**What to work on:**
Lines from the one containing "1080x943 pixels." through the last line of the data below are to be returned exactly; leave out the rest.

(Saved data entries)
***

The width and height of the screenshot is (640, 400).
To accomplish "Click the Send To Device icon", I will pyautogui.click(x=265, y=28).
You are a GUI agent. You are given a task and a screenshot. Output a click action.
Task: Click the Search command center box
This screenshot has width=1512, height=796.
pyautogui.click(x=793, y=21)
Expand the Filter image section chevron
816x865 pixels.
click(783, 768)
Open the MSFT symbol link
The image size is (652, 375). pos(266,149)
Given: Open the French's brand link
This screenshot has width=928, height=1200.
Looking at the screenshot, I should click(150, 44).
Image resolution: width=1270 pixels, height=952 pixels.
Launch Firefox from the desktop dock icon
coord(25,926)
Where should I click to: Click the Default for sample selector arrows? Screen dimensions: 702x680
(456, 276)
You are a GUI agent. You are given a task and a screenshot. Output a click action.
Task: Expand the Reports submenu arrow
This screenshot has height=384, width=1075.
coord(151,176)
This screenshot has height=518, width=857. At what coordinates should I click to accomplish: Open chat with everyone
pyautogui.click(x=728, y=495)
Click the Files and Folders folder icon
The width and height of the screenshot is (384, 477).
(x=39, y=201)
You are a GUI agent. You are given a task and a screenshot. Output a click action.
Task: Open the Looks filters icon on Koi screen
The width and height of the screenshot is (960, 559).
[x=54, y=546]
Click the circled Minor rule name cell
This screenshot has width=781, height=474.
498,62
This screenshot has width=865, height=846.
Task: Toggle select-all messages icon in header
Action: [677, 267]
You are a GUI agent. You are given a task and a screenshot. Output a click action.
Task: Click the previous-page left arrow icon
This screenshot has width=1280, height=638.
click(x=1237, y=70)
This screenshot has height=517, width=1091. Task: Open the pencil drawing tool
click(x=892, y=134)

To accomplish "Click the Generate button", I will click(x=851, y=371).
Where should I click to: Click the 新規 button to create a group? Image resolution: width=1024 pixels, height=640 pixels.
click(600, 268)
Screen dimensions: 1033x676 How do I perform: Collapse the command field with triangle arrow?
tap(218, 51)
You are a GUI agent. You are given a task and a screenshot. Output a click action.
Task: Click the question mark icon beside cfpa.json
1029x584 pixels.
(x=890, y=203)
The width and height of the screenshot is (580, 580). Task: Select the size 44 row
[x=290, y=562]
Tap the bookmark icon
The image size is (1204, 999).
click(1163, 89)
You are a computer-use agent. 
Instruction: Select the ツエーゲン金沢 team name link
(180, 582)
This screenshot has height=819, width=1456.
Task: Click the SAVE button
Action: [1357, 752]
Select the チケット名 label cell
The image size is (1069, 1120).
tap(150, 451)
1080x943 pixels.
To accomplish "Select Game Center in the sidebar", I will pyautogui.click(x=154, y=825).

***

**Answer section:**
1080x943 pixels.
To accomplish "Select Game Center in the sidebar", I will pyautogui.click(x=154, y=825).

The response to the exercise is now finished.